The

MEGAPHONE


Elwood, Indiana                      Elwood High School(s)


Volume 7, No. 2                                                                       Wednesday, February 1, 2006


                     

             

Contents

       -- Page numbers on the left are links --

   

Page 1 . . . We Are The Vital Element -- Craig Toensing

Page 2 . . . Panther Den Birthday & Anniversary Calendar -- Nancy Sumner (Our Calendar Girl)

                        Everyone Needs Someone -- submitted by Nancy Sumner

Page 3 . . . Angel Experience -- Bob "Doggie" Henderson 

                        Values -- submitted by Gurtha Cabbage

Page 4 . . . The Poem Mother Asked Me To Write -- Cindy (Benedict) Odom

                        My Quilt -- submitted by Darrell G. Burton, Sr.

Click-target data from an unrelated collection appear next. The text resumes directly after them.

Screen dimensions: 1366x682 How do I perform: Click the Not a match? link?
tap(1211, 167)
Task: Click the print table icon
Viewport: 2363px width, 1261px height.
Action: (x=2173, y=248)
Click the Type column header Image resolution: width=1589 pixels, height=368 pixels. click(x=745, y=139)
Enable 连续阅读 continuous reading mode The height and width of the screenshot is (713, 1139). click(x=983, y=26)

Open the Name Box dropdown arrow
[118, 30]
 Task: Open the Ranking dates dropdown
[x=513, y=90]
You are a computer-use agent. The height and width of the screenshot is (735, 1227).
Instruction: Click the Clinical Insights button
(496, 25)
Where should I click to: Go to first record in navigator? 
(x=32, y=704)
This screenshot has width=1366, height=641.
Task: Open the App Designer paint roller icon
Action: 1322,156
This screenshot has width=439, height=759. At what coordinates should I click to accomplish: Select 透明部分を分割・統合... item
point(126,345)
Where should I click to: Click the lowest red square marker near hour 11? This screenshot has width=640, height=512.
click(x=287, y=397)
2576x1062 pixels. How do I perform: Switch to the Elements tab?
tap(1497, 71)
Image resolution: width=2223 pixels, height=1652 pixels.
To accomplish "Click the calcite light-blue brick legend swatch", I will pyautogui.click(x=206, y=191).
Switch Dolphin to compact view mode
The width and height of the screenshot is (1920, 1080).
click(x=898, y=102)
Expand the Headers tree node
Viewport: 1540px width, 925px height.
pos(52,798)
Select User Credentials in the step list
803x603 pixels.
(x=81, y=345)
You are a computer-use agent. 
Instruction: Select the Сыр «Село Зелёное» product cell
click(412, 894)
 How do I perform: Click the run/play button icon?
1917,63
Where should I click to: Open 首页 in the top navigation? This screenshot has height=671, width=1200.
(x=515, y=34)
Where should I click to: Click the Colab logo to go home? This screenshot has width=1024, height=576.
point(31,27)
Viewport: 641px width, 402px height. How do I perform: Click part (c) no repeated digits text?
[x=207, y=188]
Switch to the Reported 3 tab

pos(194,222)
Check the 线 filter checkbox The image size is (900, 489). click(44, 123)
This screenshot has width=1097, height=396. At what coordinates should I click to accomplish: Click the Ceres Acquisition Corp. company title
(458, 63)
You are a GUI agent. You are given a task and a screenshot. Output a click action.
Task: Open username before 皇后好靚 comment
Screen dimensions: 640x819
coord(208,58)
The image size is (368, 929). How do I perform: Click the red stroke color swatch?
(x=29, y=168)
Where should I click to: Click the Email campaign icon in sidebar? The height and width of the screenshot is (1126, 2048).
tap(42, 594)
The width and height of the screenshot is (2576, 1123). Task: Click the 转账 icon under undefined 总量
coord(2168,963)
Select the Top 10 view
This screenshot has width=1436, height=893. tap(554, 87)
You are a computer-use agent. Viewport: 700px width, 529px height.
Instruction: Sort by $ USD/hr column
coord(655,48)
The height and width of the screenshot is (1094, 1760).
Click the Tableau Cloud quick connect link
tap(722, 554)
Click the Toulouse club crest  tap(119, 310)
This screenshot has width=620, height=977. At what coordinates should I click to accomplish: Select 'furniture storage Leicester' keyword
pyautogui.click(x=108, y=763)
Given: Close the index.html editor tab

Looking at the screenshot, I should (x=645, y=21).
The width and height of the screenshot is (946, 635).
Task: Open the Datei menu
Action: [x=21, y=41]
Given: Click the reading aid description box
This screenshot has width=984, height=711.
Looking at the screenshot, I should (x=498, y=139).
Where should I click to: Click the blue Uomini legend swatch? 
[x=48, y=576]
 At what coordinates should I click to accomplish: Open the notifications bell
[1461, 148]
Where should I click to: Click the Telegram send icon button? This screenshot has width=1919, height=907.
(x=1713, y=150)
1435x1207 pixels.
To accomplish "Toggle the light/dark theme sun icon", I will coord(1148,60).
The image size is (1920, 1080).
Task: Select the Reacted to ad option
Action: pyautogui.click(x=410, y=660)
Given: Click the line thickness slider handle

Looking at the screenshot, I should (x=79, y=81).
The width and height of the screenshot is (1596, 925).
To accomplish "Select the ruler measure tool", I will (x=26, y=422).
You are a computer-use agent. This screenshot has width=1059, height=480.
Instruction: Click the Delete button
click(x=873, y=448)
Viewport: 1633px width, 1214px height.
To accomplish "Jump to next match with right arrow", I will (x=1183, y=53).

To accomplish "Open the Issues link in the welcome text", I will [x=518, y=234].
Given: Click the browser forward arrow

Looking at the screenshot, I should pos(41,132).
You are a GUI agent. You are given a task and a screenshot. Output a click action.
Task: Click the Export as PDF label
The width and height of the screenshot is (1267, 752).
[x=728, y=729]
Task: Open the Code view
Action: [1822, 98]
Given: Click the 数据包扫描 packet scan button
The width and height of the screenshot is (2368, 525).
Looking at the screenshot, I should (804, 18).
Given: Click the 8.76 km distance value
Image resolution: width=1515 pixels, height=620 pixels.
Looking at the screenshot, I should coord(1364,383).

Page 5 . . . I Believe In Angels -- Cindy (Benedict) Odom

             

                 

We Are The Vital Element

by Craig Toensing

   

  I’m told that The Megaphone has readers that didn’t go to high school in Elwood, Indiana, so I write this in part for them. A few years ago, one Marvin Crim had a dream. At times some have said a nightmare. He may have had collaborators but I’m not privy to that information. Marv graduated from Wendell L. Willkie High School back when the world was young. It was even younger when I did the same. The school is now mundanely called Elwood Community High School. I see some democrat hands in there somewhere.

  

  Marv’s dream was to use his computer/inter-net facileness to set up a website where individuals with an interest in Elwood could communicate with each other and share all sorts of things. Thus was born the PANTHER DEN. Messages are transmitted daily either individually or in digest or batched format. There are picture albums, event calendars and a database of members among other goodies. In its lifetime, the site has gone through a few metamorphoses. Thankfully jokes no longer appear for instance.  

  

  The DEN needed to have a host organization for a web based club, and that is currently an UK outfit named Wanadoo. We currently have about 350 people who have been accepted as members. There are nine or ten on average new messages posted every day. 

  

  Marv has incorporated two features on the site that existed when we were in school. One is “The Megaphone,” which was the student’s literary publication. That hits the Den site monthly. The other is a bit of whimsy that appeared in the school paper as a gossip column entitled “The Hall Clock” and it appears on the site weekly. There are often entries in “The Hall Clock” that only its author understands. There have also been entries that have offended folks that take themselves way too seriously. 

  

  For me, going to the site had become a ritual, like checking in on an old friend or reading the news, albeit of a familiar tone. My routine was broken a couple weeks ago when the messages stopped coming. For two or three days I missed my Elwood fix. After that it was just gone and the other things in my life occupied my consciousness. This might be because I had e-mailed Marv and he told me Wanadoo had a problem and they were working on it. 

  

  It could have been something else, however, and that is the amorphous nature of the site. It exists only because of the energy we give it by posting and by reading and the husbandry of Marv and his Monitors. Sounds like a 60’s vocal group. 

  

  The Den site is fragile. We members belong to a rather exclusive club and it is incumbent as a result of that membership that we keep the site going. Even if one is only a reader, that is a part of the keeping it going.

  

  I would be among the first to admit that there are some things posted that I don’t care one whit about. That calls to mind one of my Dad’s aphorisms about the old Indian chief who said “I’m glad all men don’t think alike because if they did, everyone would want my squaw.” There is room on the site for most all of our musings. The recent down time emphasizes the key roll each of us plays in the life of the site, and the important roll it plays in our lives. We are the vital element -- be it ever thus. 

  

  Keep readin’ and keep writin’. I paraphrase a classmate now living in Arizona by saying, “When it’s gone, it isn’t there anymore.”